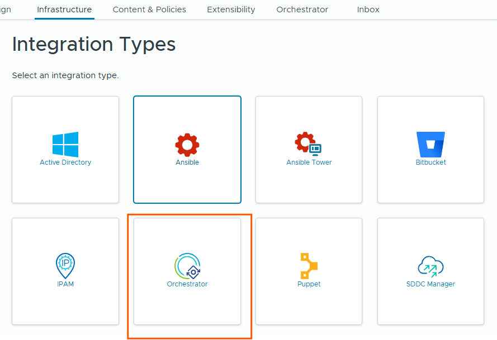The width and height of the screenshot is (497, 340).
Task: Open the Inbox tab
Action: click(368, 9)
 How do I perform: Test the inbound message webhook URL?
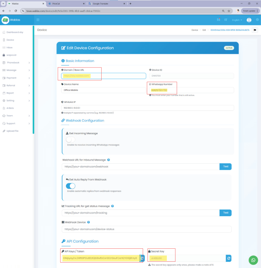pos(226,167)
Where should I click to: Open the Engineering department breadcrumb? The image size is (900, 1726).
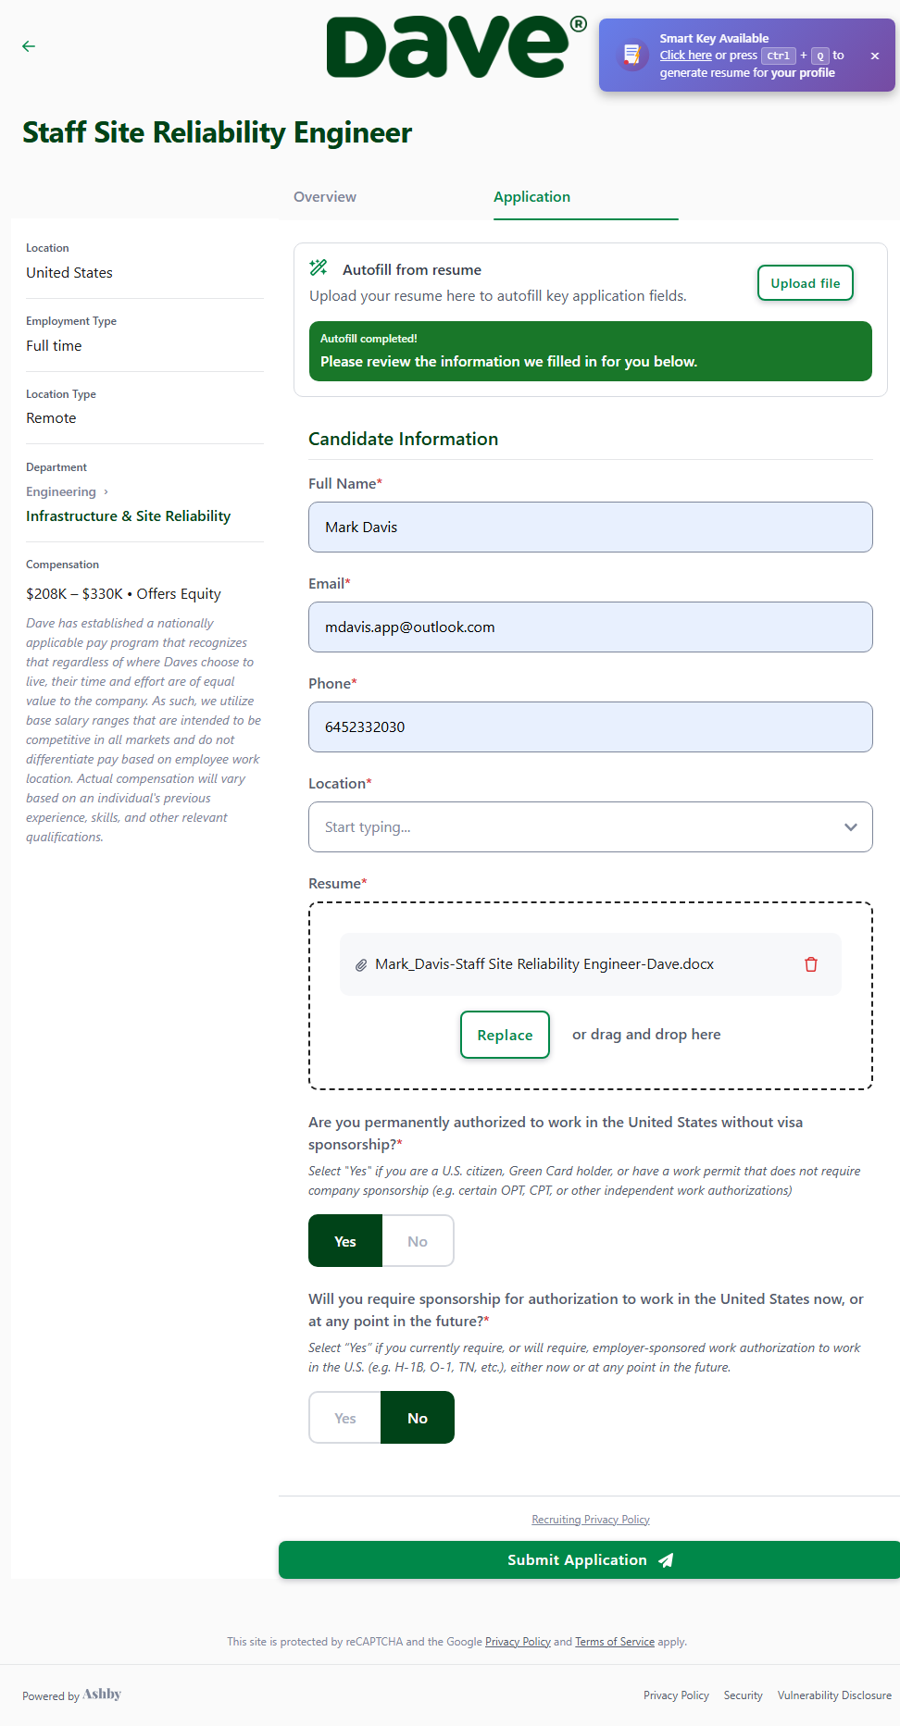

---

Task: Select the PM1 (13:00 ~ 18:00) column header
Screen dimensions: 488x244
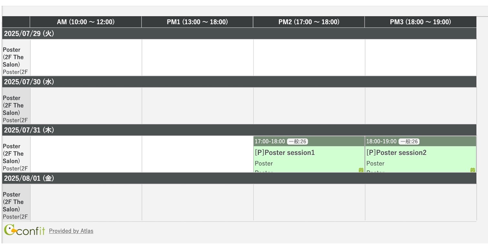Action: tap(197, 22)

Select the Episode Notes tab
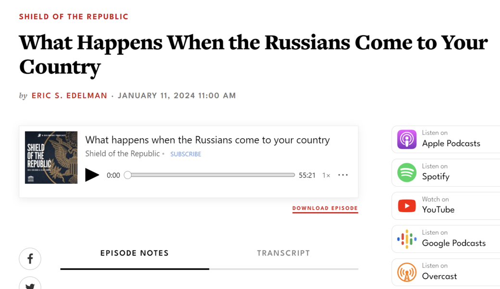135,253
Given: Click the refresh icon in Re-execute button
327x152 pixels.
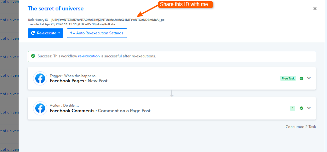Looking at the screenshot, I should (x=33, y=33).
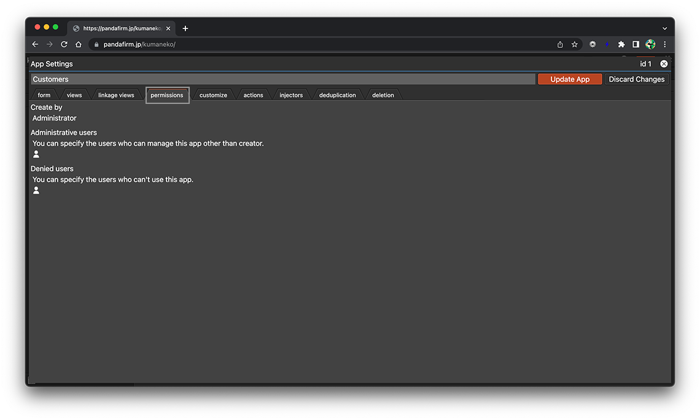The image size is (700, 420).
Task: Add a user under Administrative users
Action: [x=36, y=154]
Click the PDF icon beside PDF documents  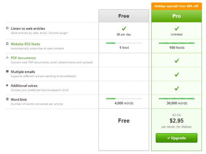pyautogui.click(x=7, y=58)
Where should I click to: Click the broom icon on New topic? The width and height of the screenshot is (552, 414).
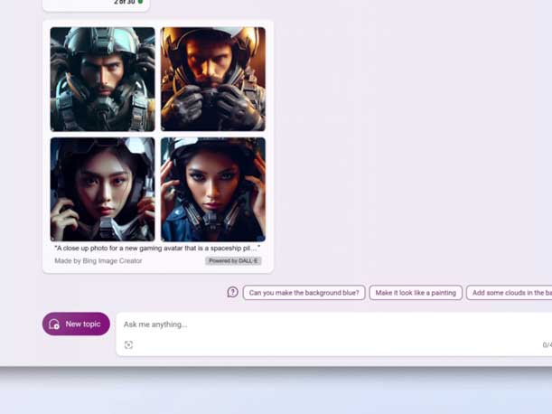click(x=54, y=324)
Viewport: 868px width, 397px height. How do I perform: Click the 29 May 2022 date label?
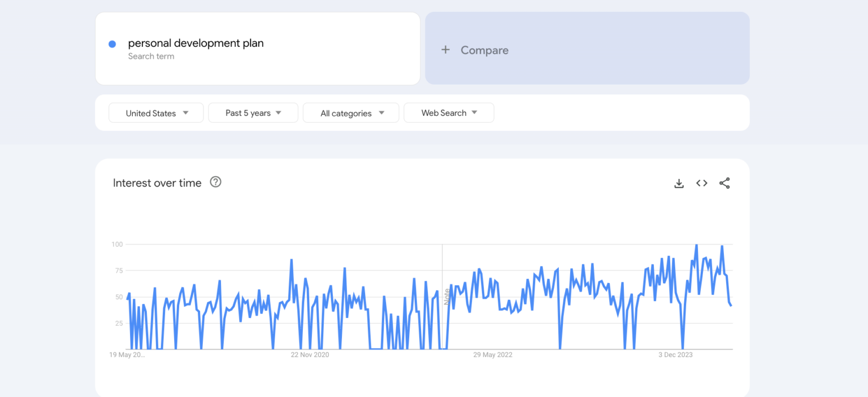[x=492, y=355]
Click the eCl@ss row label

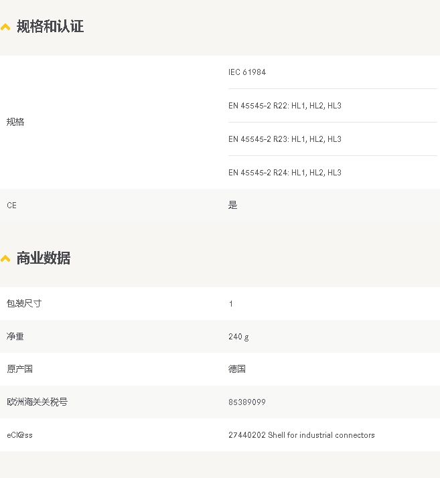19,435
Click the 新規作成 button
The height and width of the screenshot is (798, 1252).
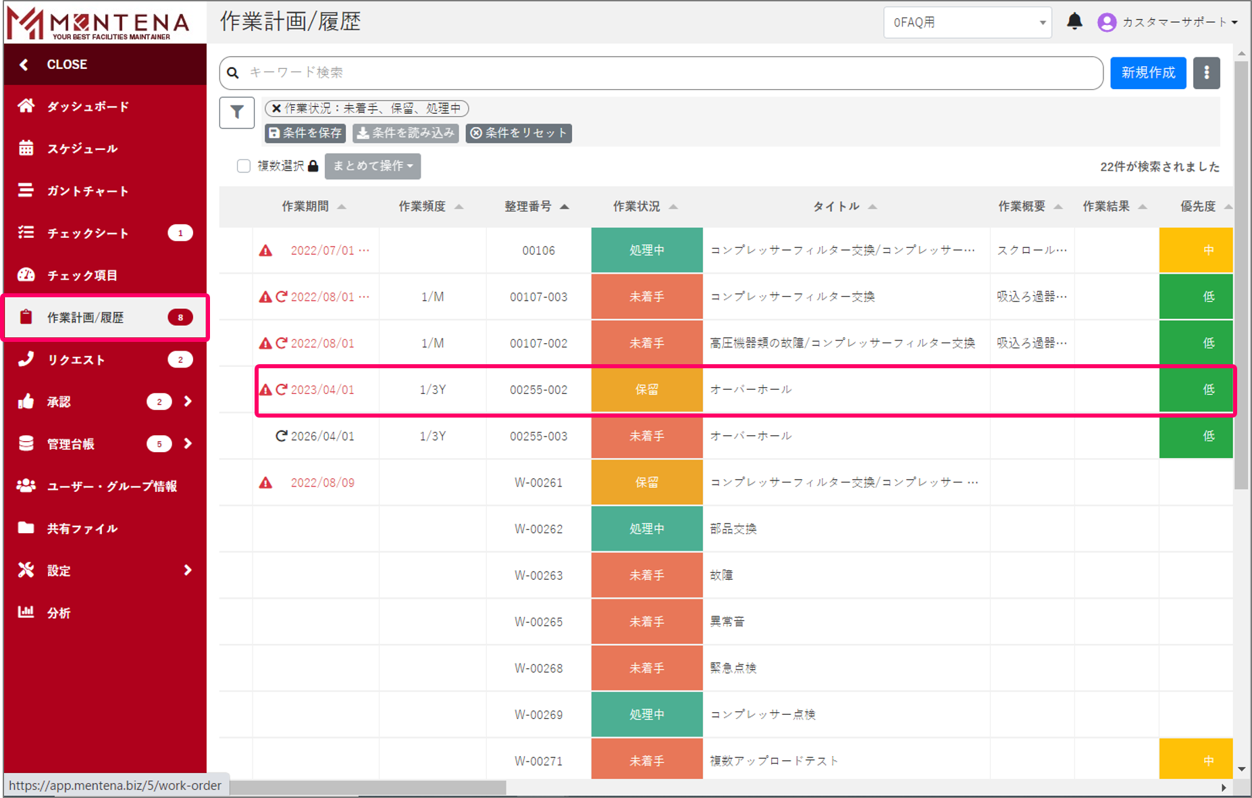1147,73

==

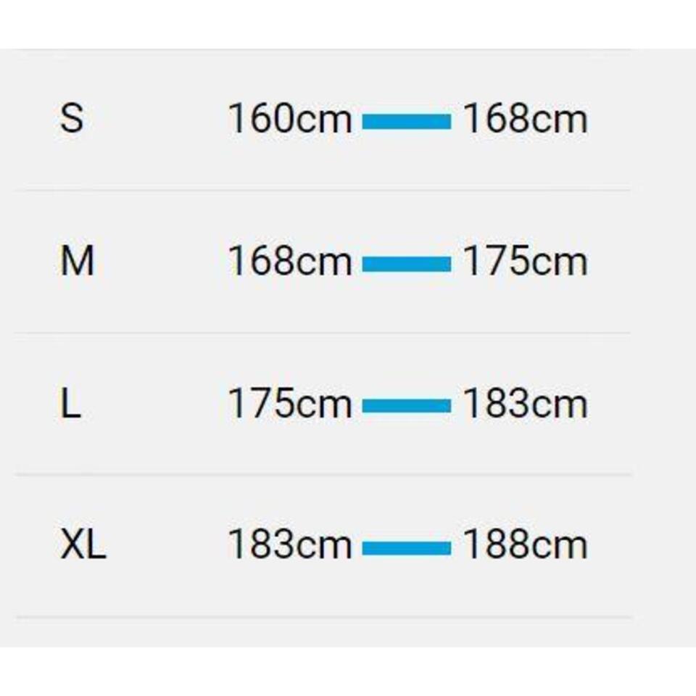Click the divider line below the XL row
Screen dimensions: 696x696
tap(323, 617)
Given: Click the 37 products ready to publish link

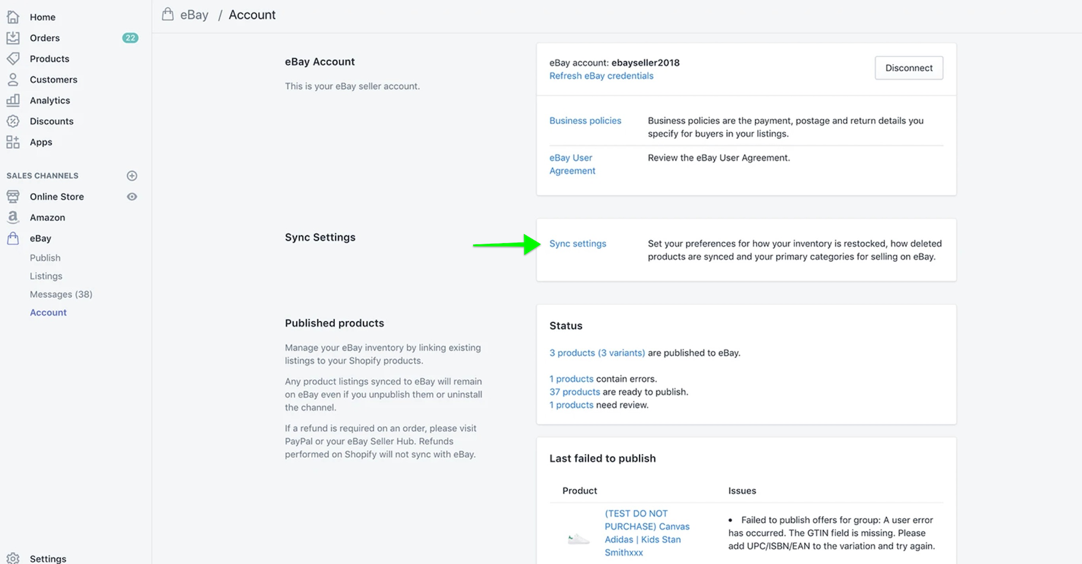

◆ Task instructions ◆
Whatever pictures the records hold, omit them; give again exactly the lines from the one containing "How do I perform: Test" through the one containing "Where should I click to: Open".

◆ Task answer ◆
 How do I perform: Test the inbound message webhook URL?
pos(226,167)
Where should I click to: Open the Engineering department breadcrumb? The image size is (900, 1726).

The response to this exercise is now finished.